Considérant, en premier lieu, que les premiers juges, pour mettre à la charge de Mme la preuve de sa domiciliation fiscale hors de France, ont relevé d'une part que la requérante avait déposé spontanément à Nice, au titre des années 1993 à 1995, ses déclarations d'ensemble de ses revenus en mentionnant comme adresse le ... dans cette ville, adresse qui correspondait également au domicile de ses parents, d'autre part que le passeport tunisien de la requérante portait, s'agissant du lieu de résidence de son titulaire, la mention Nice-France, et enfin qu'elle avait également mentionné dans l'acte d'achat d'un appartement d'une valeur de 1 700 000 F à Saint Laurent du Var, en date du 19 octobre 1994, une unique adresse au même ... à Nice ; que la requérante n'est par suite pas fondée à soutenir qu'ils auraient indûment renversé à son détriment la charge de la preuve en lui opposant les dites déclarations ;
Considérant en deuxième lieu, que pour écarter les allégations de Mme selon lesquelles cette dernière aurait résidé en fait en Tunisie au cours de la période en litige, les premiers juges ont relevé qu'elle ne justifiait d'aucune imposition, ni même d'aucune déclaration de revenus dans ce pays, que les documents produits, relatifs à une taxe foncière au titre des années litigieuses pour un appartement situé ..., ainsi qu'au paiement de factures d'électricité et de téléphone, s'ils justifiaient de ce que la requérante était propriétaire d'un appartement en Tunisie, n'établissaient pas la réalité de son occupation par ses soins, que le certificat de résidence établi par le ministre de l'intérieur tunisien produit par l'intéressée avait été établi seulement le 16 octobre 1996 et enfin qu'elle ne pouvait utilement se prévaloir du suivi d'une formation en qualité de chef de rayon de coupe pendant la période du 12 janvier 1993 au 20 décembre 1994, laquelle n'était justifiée que par une attestation d'une société de confection établie à Ariana, le 27 février 1997, soit plus de 2 ans après le terme de ladite formation ; que Mme reprenant simplement en appel ses moyens de première instance, il y a lieu pour la cour d'adopter purement et simplement ces motifs, sans que puisse y faire obstacle la production, dans le dernier état de l'instruction, de deux attestations
établies en 2002 et 2006 selon lesquelles leurs signataires auraient travaillé ou résidé entre 1993 et 1996 dans l'appartement tunisien de la requérante, ni la circonstance que cette dernière aurait épousé le 13 novembre 1993 un ressortissant libyen, cet élément étant d'ailleurs, dès lors qu'il est constant que l'intéressé était par ailleurs déjà marié à une autre femme, sans incidence à lui seul sur la détermination de la résidence fiscale effective de Mme ;
Considérant enfin que Mme n'établissant pas, ainsi qu'il vient d'être dit, être assujettie à l'impôt en Tunisie, elle ne saurait utilement se prévaloir des stipulations susmentionnées de la convention du 28 mai 1973 signée entre la France et la Tunisie et visant à éviter les doubles impositions ;
Considérant qu'il résulte de tout ce qui précède que l'administration a considéré à bon droit que Mme était, en 1994, fiscalement domiciliée en France ;
Sur le bien fondé des impositions :
Considérant qu'aux termes de l'article 1649 quater A du code général des impôts : Les personnes physiques qui transfèrent vers l'étranger ou en provenance de l'étranger des sommes, titres ou valeurs, sans l'intermédiaire d'un organisme soumis à la loi n° 84-46 du 24 janvier 1984 relative à l'activité et au contrôle des établissements de crédit, ou d'un organisme cité par l'article 8 de ladite loi, doivent faire la déclaration dans les conditions fixées par décret.

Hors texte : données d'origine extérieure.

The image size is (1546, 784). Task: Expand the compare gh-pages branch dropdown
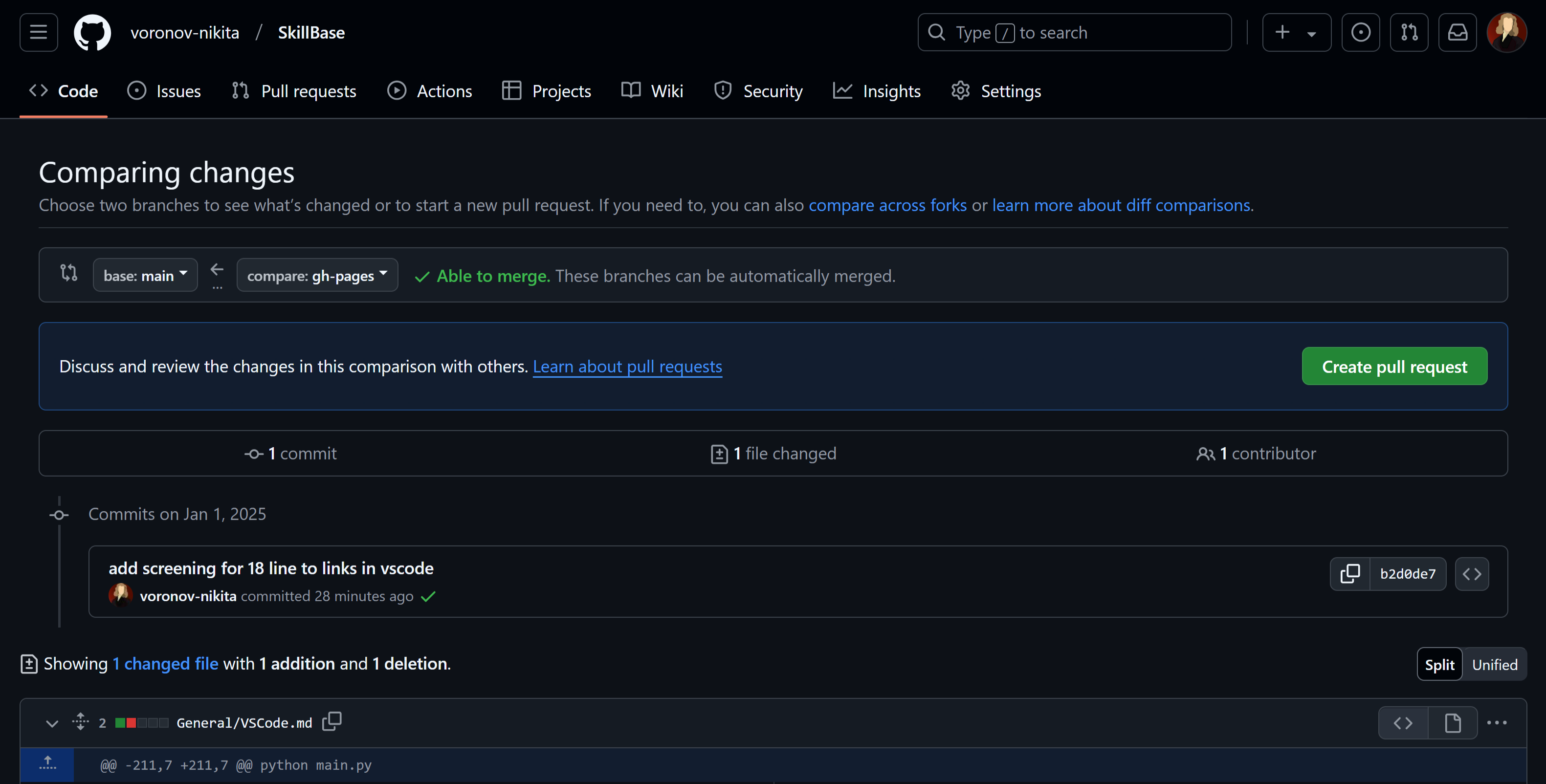[x=317, y=274]

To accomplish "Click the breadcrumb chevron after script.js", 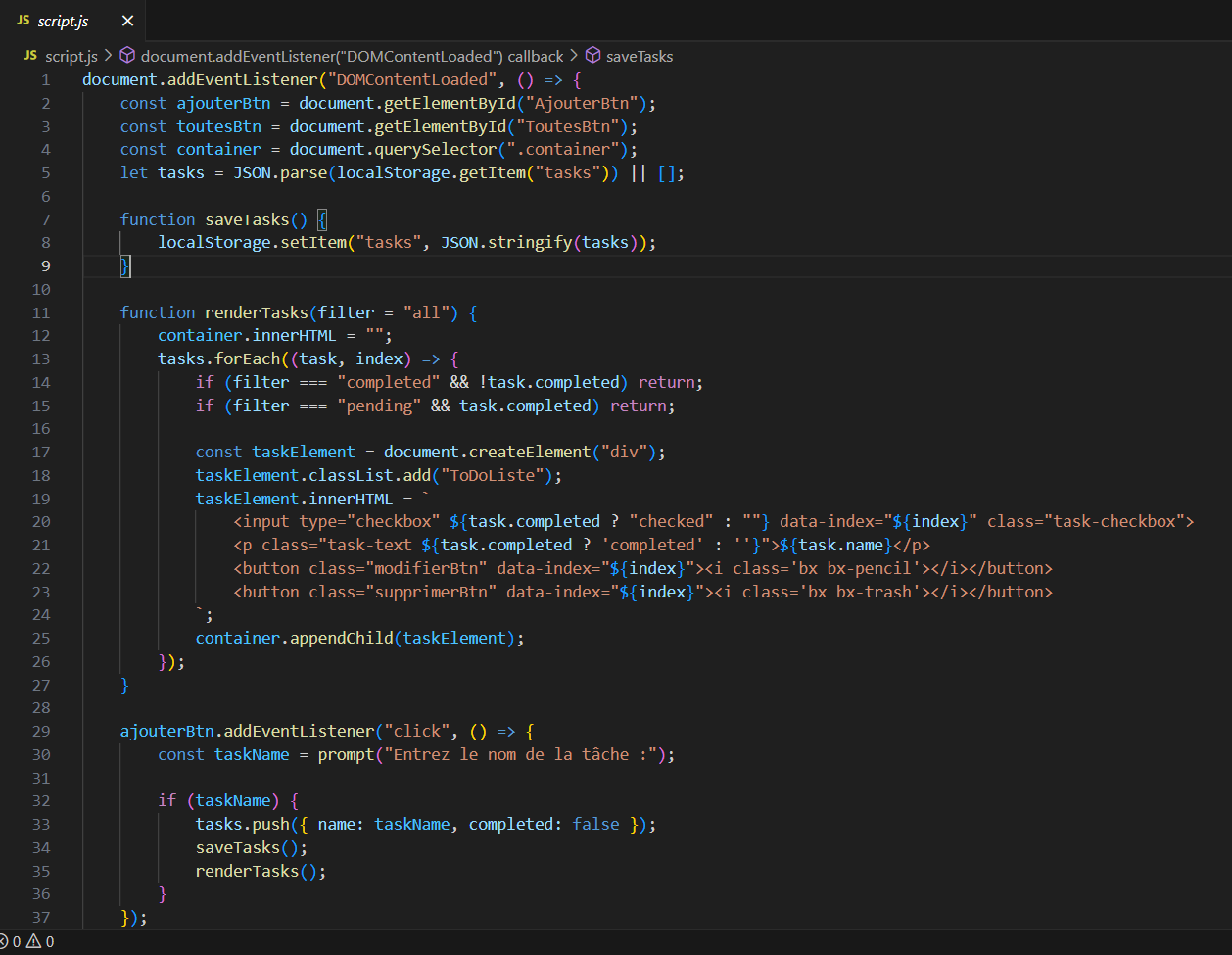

Une déclaration est établie pour chaque transfert à l'exclusion des transferts dont le montant est inférieur à 50 000 francs. Les sommes, titres ou valeurs transférés vers l'étranger ou en provenance de l'étranger constituent, sauf preuve contraire, des revenus imposables lorsque le contribuable n'a pas rempli les obligations prévues aux alinéas précédents. ; qu'il résulte de l'instruction qu'une somme de 1 700 000 F a été transférée le 20 octobre 1994 sur le compte bancaire en France de Mme ; que si, en l'absence de toute déclaration de transfert régulière, cette somme est présumée constituer une somme imposable, il n'est pas contesté qu'elle provient d'un compte ouvert au nom de M. , ressortissant libyen ainsi qu'indiqué ci-dessus, domicilié hors de France, et époux de la requérante selon le droit en vigueur en Libye ; que la requérante a également versé au dossier une attestation de la Société de Banque Suisse à Monaco du 17 avril 1996, confirmant avoir émis un chèque de 1 700 000 F à l'ordre de Mme tiré sur la Société Générale le 20 octobre 1994 ; que l'administration, face à ces éléments de preuve, n'invoque devant la cour aucune circonstance, de nature à laisser penser que M. pourrait disposer de revenus imposables en France ; qu'ainsi, et dans les circonstances de l'espèce, Mme doit être regardée comme établissant le caractère non imposable des sommes en litige ;
Considérant qu'il résulte de tout ce qui précède que Mme est fondée à soutenir que c'est à tort que, par le jugement attaqué, le Tribunal administratif de Nice a rejeté sa demande en tant qu'elle portait sur l'année 1994 ; qu'il y a lieu pour la cour, dans cette mesure, d'annuler ce jugement et de prononcer la décharge des impositions contestées ;
Sur l'application des dispositions de l'article L. 761-1 du code de justice administrative :
Considérant qu'il y a lieu, dans les circonstances de l'espèce, de condamner l'Etat à payer à Mme une somme de 1 500 euros au titre des frais exposés devant la cour et non compris dans les dépens ;
DÉCIDE :
Article 1er : Le jugement du Tribunal administratif de Nice en date du 2 mars 2006 est annulé en tant qu'il rejette les conclusions de Mme relatives à l'année 1994.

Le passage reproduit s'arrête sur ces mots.